Na verdade, durante a controversa aquisição da enorme fabricante de jogos Activision Blizzard, por US$ 68 bilhões, uma das principais objeções da Sony era que ela poderia entregar sucessos estrondosos como Call of Duty, jogado por milhões em consoles exclusivos PlayStation e Xbox. A Microsoft foi forçada a prometer que não faria isso durante pelo menos 10 anos.

Há até especulações de que a Microsoft possa estar se preparando para se retirar completamente do mercado de hardware, abandonando totalmente o console Xbox, mas Harding-Rolls não acredita que algo dramático esteja no horizonte.

“A Ampere não espera que a Microsoft saia do negócio de consoles de jogos no médio prazo, pois isso deixaria uma lacuna significativa em suas receitas de jogos”, acrescentou.

Na verdade, a chefe do Xbox, Sarah Bond, provocou a ideia de um hardware totalmente novo em um podcast lançado pela Microsoft na quinta-feira.

“Estamos realmente focados em dar o maior salto tecnológico que você já viu em uma geração de dispositivos”, disse ela.

De qualquer forma, Darren Edwards, do site de notícias de jogos TheXboxHub, resume bem: “Não é um cenário apocalíptico para o Xbox”.

Quanto aos jogos em si, o portal preferido da Microsoft é o Games Pass. Por £ 12,99 por mês, oferece acesso ilimitado a centenas de títulos.

A empresa ficou muito quieta por um tempo em relação ao número de assinantes, mas esta noite revelou que atingiu 34 milhões. Foi lançado em 2017 com a ambição de atingir 100 metros até 2030, uma meta que permanece indefinida, faltando seis anos.

Mas ainda é uma boa notícia para quem cria jogos no Games Pass, como a editora britânica No More Robots.

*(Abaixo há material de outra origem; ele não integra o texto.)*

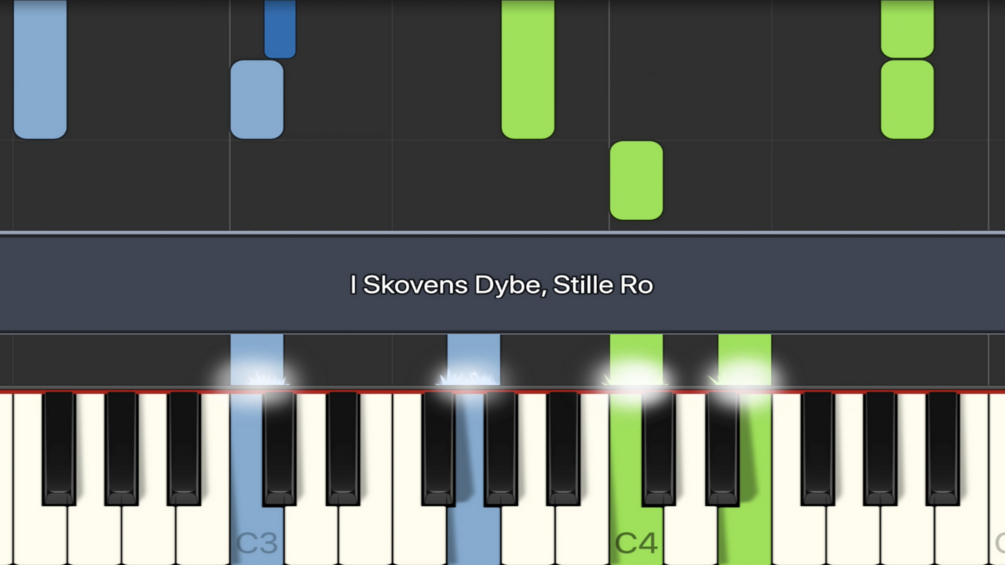Image resolution: width=1005 pixels, height=565 pixels.
Task: Click the dark blue falling note
Action: pyautogui.click(x=280, y=29)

“Queremos o maior número possível de pessoas no Game Pass, porque isso naturalmente leva a que mais pessoas joguem nossos títulos, o que é especialmente útil para títulos multijogador que exigem um número maior de jogadores para manter a comunidade viva”, disse o diretor Mike Rose.

Nem é preciso dizer que também há muitos proprietários de Xbox que se sentem confortáveis ​​nas redes sociais no momento. Muitos sentiram que o anúncio foi uma surpresa após dias de antecipação e certamente levantou mais perguntas do que respostas. Mas pelo menos a mensagem foi mais comercial do que apenas colocar fogo no console.